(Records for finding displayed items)
▬▬▬▬▬▬

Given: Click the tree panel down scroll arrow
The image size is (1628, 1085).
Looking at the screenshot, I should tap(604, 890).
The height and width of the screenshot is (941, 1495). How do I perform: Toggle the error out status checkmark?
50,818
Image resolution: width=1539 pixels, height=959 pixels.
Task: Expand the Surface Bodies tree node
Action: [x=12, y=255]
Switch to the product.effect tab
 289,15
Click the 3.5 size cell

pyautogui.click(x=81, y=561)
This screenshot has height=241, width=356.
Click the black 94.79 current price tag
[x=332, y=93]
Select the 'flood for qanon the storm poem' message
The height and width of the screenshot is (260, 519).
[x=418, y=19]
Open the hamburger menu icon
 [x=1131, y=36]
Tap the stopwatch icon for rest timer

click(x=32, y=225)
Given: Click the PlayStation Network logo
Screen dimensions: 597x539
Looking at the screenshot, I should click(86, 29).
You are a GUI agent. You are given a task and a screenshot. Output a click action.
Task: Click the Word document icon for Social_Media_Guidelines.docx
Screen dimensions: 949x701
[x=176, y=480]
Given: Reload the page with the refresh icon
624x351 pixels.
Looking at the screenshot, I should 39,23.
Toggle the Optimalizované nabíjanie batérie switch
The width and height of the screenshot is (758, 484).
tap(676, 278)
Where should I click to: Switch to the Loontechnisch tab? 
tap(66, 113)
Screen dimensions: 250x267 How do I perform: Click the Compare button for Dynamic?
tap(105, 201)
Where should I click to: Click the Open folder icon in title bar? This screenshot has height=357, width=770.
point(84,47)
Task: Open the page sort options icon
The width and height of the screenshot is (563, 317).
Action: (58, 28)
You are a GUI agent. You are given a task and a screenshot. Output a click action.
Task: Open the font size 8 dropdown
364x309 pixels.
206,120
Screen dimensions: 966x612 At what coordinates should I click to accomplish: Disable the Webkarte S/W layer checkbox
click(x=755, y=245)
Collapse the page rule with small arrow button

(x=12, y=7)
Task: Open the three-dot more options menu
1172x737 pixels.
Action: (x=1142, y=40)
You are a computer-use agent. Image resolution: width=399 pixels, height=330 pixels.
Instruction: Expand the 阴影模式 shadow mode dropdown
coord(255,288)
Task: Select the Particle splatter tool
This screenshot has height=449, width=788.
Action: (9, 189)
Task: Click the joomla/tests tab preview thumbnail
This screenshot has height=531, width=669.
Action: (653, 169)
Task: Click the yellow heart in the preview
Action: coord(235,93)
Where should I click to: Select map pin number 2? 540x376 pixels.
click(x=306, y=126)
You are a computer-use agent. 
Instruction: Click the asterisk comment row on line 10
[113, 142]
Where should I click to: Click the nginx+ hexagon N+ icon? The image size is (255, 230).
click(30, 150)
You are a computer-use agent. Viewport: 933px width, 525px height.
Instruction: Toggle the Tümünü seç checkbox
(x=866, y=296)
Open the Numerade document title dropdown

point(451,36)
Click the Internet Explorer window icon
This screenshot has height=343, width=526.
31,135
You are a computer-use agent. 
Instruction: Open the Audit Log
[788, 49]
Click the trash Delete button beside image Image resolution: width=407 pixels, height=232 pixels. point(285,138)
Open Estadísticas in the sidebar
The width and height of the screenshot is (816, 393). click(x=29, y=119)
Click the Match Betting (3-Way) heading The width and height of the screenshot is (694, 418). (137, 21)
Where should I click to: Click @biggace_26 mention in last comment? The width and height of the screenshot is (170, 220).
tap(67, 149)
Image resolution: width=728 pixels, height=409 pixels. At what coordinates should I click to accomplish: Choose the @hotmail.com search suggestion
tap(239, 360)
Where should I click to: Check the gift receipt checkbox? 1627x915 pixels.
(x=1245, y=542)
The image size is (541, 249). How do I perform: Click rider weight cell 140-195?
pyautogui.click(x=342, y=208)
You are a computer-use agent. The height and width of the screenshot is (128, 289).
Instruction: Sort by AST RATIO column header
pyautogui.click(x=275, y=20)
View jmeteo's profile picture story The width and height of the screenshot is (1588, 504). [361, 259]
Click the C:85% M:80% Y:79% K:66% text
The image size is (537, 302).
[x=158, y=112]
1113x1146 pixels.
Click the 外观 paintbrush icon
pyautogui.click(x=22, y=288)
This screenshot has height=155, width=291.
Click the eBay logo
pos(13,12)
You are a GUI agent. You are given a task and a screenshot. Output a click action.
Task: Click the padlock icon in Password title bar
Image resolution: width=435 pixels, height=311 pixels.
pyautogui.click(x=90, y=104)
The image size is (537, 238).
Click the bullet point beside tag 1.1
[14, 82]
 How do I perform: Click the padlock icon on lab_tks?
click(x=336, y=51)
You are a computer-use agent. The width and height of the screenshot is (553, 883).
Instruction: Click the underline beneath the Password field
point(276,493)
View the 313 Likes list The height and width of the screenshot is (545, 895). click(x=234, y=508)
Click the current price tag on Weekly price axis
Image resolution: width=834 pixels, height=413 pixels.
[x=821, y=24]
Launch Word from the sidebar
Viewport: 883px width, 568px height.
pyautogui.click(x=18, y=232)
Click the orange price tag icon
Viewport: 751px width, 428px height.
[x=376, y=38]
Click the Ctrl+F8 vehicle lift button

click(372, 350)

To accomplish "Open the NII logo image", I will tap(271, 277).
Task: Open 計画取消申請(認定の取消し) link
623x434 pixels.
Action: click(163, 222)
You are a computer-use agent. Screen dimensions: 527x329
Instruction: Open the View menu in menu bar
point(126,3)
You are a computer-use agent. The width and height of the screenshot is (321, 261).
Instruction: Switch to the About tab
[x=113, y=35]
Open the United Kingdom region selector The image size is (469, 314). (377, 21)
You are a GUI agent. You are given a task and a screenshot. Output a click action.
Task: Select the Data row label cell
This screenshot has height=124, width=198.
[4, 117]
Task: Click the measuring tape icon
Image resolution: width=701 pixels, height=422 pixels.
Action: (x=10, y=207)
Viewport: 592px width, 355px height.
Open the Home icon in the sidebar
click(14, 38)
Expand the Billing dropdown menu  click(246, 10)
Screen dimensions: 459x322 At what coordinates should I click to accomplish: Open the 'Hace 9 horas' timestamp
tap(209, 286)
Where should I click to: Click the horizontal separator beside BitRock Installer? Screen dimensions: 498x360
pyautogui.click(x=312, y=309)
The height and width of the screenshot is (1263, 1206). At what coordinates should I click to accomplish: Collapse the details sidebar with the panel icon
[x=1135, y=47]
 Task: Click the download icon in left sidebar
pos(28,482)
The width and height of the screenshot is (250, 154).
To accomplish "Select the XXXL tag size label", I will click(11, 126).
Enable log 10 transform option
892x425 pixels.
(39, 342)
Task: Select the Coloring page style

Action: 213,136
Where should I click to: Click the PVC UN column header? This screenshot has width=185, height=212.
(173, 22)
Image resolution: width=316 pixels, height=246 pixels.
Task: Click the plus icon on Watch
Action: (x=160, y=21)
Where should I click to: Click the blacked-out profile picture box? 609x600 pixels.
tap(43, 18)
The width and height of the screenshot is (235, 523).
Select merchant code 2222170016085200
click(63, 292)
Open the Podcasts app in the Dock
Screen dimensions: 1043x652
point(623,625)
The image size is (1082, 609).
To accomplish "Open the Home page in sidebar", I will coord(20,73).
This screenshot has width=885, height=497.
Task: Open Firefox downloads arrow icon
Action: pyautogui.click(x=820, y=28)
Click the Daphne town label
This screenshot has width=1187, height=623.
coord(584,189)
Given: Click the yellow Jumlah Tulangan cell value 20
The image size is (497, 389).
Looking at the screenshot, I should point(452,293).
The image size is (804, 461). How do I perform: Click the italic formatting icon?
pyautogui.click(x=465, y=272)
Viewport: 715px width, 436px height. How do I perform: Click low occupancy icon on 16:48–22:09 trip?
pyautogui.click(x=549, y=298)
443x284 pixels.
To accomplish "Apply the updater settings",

▬▬▬▬▬▬

Short problem: Report every line of the entries above that contains the word "column", copying each such line in full.

Full answer:
Instruction: Sort by AST RATIO column header
Where should I click to: Click the PVC UN column header? This screenshot has width=185, height=212.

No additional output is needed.